Zebrafish has been used as a model for developmental defects in IHBDs [113]. This animal model is versatile because its rapid and ex utero development of large number of embryos and larvae can facilitate gene screening. The conservation of hepatobiliary developmental processes at the molecular level and anatomical function between zebrafish and mammals are evident [114]. Several biliary diseased models have been established in zebrafish, including Alagille syndrome [115], arthrogryposis-renal dysfunction-cholestasis syndrome [116], intrahepatic BA [117], and choledochal cysts [118]. Although a long way from human conditions, the molecular control of both normal and abnormal bile duct development can be elucidated in this model [17]. The sea lamprey model has similar advantages as the zebrafish model. In addition, sea lamprey liver metamorphosis displays the etiology and pathology of BA. However, sea lamprey development is much slower than the zebrafish.

Current animal models are unable to interrupt the progression of liver disease or improve long-term outcome with the native liver [119]. With the same ex utero development of large number of larvae, recent annotation of the sea lamprey genome [120], siRNA technique [121], a modified tissue clarification method [122], and advanced liquid chromatography tandem mass spectrometry (LC-MS/MS) bile acid analytical methods [123–126], sea lamprey can provide valuable insights on the molecular mechanisms of BA including the triggering factors for BA, lymphocyte infiltration, fibrogenesis, cholestasis, macrophage activation, and clearance of fibrosis. Utilizing sea lamprey as a BA model will provide much-needed mechanistic insights into the etiology and pathogenesis of BA, specifically the roles of immune system in the initiation and progression of the disease. Furthermore, it can go beyond other animal models to provide a solution for the prevention of BA and clearance of advanced fibrosis.

4. Sea Lamprey as a Model for Liver Diseases

Two recent studies showed that sea lamprey evolved unique adaptive and compensatory mechanisms in coping with cholestasis [126, 127], prompting hypotheses on the synthesis, modification, and circulation of bile salts. Understanding these mechanisms can provide information to generate potential adjunct treatments to ameliorate liver damage in patients waiting for or receiving surgical treatments. In a different scope, studies in mature aductular cholestatic and steatohepatitic lamprey can provide crucial information on management of late-stage cholestatic or NASH patients.

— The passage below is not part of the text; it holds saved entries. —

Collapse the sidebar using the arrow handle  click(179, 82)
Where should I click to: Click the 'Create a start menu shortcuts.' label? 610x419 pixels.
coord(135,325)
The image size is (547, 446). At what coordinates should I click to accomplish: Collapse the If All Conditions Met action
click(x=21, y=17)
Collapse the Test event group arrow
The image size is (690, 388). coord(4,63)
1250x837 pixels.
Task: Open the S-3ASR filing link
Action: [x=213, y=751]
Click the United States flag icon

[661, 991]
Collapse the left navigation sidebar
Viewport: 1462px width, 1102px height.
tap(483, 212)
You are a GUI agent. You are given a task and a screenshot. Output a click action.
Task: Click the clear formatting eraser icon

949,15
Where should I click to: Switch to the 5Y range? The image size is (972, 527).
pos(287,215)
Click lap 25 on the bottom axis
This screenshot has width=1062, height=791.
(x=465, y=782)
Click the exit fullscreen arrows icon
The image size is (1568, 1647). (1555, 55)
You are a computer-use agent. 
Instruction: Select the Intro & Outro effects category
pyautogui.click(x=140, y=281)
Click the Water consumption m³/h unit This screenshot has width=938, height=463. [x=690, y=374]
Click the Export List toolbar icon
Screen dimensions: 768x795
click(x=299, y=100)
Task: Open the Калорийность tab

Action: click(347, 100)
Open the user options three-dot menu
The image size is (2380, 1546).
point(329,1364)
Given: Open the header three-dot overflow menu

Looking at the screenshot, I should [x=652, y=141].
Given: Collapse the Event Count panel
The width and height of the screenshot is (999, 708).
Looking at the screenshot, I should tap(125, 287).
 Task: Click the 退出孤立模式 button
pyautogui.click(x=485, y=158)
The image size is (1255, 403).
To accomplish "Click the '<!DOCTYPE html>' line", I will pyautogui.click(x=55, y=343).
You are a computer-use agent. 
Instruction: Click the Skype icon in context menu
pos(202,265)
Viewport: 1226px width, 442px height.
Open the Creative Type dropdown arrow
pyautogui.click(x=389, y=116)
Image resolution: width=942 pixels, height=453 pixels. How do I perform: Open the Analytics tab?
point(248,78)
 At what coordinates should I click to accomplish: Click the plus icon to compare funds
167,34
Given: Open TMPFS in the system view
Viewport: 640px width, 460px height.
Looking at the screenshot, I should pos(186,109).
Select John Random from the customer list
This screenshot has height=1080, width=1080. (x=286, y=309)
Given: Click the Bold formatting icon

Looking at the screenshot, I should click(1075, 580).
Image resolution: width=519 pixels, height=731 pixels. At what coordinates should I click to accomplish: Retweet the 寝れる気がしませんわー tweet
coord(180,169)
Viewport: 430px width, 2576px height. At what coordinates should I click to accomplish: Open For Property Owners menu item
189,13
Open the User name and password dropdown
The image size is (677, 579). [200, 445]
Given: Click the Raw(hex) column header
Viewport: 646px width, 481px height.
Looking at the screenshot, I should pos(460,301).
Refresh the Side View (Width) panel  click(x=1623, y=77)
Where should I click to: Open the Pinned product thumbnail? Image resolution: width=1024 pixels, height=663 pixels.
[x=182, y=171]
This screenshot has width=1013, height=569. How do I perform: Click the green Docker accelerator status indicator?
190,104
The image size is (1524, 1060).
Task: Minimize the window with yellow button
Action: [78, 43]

4.1. Sea Lamprey as a Model for Adjunct Treatment of BA

The lamprey liver undergoes transient cholestasis immediately after the onset of BA [126]. While regulating the rate limiting enzyme cyp7a1 in bile acid biosynthesis is a key compensatory mechanism in many cholestatic systems [128], cholestasis still results in liver damage even when cyp7a1 was downregulated. Therefore, downregulation of cyp7a1 is not the sole answer to alleviate cholestasis because the outcomes are quite different in the sea lamprey [126] and humans [128], suggesting that lamprey may possess other anticholestatic agents in the liver. Such agents, upon elucidation of their mechanisms, could be used in infants waiting for the Kasai operation or liver transplantation and would improve prognosis for these patients if advanced fibrosis can be prevented. The development of an adjunct treatment in addition to surgical treatments is necessary to increase the survival rate of BA patients [129]. Unfortunately, using steroids were not beneficial based on the START trial [129] even though inflammation was thought to be the key factor for BA injuries [130]. Most BA models are induced to simulate the pathological conditions without discriminating secondary or primary causes [17]. Therefore, it is difficult to develop useful adjunct treatments. The sea lamprey can provide answers to such treatments because the liver undergoes transient cholestasis and recovers from it during developmental BA [126].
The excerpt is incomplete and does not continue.